Problem requirements:
Return every line of the data below unchanged, in the same order.

--- begin Dataset extract ---

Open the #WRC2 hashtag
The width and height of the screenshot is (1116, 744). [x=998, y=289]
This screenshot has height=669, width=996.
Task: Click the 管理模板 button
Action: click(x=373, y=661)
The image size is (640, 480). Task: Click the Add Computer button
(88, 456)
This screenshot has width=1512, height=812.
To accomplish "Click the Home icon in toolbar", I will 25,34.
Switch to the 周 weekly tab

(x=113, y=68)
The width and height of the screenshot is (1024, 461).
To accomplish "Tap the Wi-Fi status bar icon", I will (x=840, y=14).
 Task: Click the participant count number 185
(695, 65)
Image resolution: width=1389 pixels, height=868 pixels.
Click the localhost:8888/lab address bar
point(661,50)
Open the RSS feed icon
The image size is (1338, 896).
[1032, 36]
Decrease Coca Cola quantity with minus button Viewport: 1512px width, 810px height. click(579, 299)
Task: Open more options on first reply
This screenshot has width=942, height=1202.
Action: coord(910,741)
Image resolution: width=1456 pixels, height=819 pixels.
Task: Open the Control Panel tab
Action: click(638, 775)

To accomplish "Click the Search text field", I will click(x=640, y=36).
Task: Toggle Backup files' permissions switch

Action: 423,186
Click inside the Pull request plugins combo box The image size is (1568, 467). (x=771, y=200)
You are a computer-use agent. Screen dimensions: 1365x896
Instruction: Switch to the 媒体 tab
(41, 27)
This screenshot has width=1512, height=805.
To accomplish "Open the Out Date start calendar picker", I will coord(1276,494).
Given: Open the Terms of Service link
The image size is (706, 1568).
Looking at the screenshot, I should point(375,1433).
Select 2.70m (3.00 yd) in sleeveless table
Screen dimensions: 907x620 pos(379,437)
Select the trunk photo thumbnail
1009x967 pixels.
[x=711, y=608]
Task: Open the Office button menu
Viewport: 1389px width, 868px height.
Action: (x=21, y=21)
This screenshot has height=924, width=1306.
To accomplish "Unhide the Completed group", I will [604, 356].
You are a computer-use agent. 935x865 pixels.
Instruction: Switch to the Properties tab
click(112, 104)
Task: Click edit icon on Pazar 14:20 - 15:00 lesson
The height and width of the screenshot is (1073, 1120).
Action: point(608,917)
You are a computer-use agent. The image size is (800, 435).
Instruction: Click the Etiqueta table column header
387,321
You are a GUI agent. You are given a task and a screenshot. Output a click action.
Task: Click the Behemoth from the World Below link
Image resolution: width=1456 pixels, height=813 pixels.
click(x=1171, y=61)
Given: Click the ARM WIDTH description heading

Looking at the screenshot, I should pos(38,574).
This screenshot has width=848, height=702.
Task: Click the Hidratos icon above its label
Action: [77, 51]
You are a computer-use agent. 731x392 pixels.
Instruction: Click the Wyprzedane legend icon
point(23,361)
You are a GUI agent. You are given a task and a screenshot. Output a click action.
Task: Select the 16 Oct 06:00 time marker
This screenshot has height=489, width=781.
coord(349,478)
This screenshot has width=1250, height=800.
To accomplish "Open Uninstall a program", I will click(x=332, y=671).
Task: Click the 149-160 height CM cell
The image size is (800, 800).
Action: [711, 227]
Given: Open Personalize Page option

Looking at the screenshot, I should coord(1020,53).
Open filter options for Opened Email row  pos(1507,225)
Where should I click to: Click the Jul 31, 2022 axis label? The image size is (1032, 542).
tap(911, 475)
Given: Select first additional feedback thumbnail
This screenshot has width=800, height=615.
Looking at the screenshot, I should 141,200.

--- end Dataset extract ---

Solution to this task:
Open the #WRC2 hashtag
The width and height of the screenshot is (1116, 744). [x=998, y=289]
This screenshot has height=669, width=996.
Task: Click the 管理模板 button
Action: click(x=373, y=661)
The image size is (640, 480). Task: Click the Add Computer button
(88, 456)
This screenshot has width=1512, height=812.
To accomplish "Click the Home icon in toolbar", I will 25,34.
Switch to the 周 weekly tab

(x=113, y=68)
The width and height of the screenshot is (1024, 461).
To accomplish "Tap the Wi-Fi status bar icon", I will (x=840, y=14).
 Task: Click the participant count number 185
(695, 65)
Image resolution: width=1389 pixels, height=868 pixels.
Click the localhost:8888/lab address bar
point(661,50)
Open the RSS feed icon
The image size is (1338, 896).
[1032, 36]
Decrease Coca Cola quantity with minus button Viewport: 1512px width, 810px height. click(579, 299)
Task: Open more options on first reply
This screenshot has width=942, height=1202.
Action: coord(910,741)
Image resolution: width=1456 pixels, height=819 pixels.
Task: Open the Control Panel tab
Action: click(638, 775)

To accomplish "Click the Search text field", I will click(x=640, y=36).
Task: Toggle Backup files' permissions switch

Action: 423,186
Click inside the Pull request plugins combo box The image size is (1568, 467). (x=771, y=200)
You are a computer-use agent. Screen dimensions: 1365x896
Instruction: Switch to the 媒体 tab
(41, 27)
This screenshot has width=1512, height=805.
To accomplish "Open the Out Date start calendar picker", I will coord(1276,494).
Given: Open the Terms of Service link
The image size is (706, 1568).
Looking at the screenshot, I should point(375,1433).
Select 2.70m (3.00 yd) in sleeveless table
Screen dimensions: 907x620 pos(379,437)
Select the trunk photo thumbnail
1009x967 pixels.
[x=711, y=608]
Task: Open the Office button menu
Viewport: 1389px width, 868px height.
Action: (x=21, y=21)
This screenshot has height=924, width=1306.
To accomplish "Unhide the Completed group", I will [604, 356].
You are a computer-use agent. 935x865 pixels.
Instruction: Switch to the Properties tab
click(112, 104)
Task: Click edit icon on Pazar 14:20 - 15:00 lesson
The height and width of the screenshot is (1073, 1120).
Action: point(608,917)
You are a computer-use agent. The image size is (800, 435).
Instruction: Click the Etiqueta table column header
387,321
You are a GUI agent. You are given a task and a screenshot. Output a click action.
Task: Click the Behemoth from the World Below link
Image resolution: width=1456 pixels, height=813 pixels.
click(x=1171, y=61)
Given: Click the ARM WIDTH description heading

Looking at the screenshot, I should pos(38,574).
This screenshot has width=848, height=702.
Task: Click the Hidratos icon above its label
Action: [77, 51]
You are a computer-use agent. 731x392 pixels.
Instruction: Click the Wyprzedane legend icon
point(23,361)
You are a GUI agent. You are given a task and a screenshot. Output a click action.
Task: Select the 16 Oct 06:00 time marker
This screenshot has height=489, width=781.
coord(349,478)
This screenshot has width=1250, height=800.
To accomplish "Open Uninstall a program", I will click(x=332, y=671).
Task: Click the 149-160 height CM cell
The image size is (800, 800).
Action: [711, 227]
Given: Open Personalize Page option

Looking at the screenshot, I should coord(1020,53).
Open filter options for Opened Email row  pos(1507,225)
Where should I click to: Click the Jul 31, 2022 axis label? The image size is (1032, 542).
tap(911, 475)
Given: Select first additional feedback thumbnail
This screenshot has width=800, height=615.
Looking at the screenshot, I should 141,200.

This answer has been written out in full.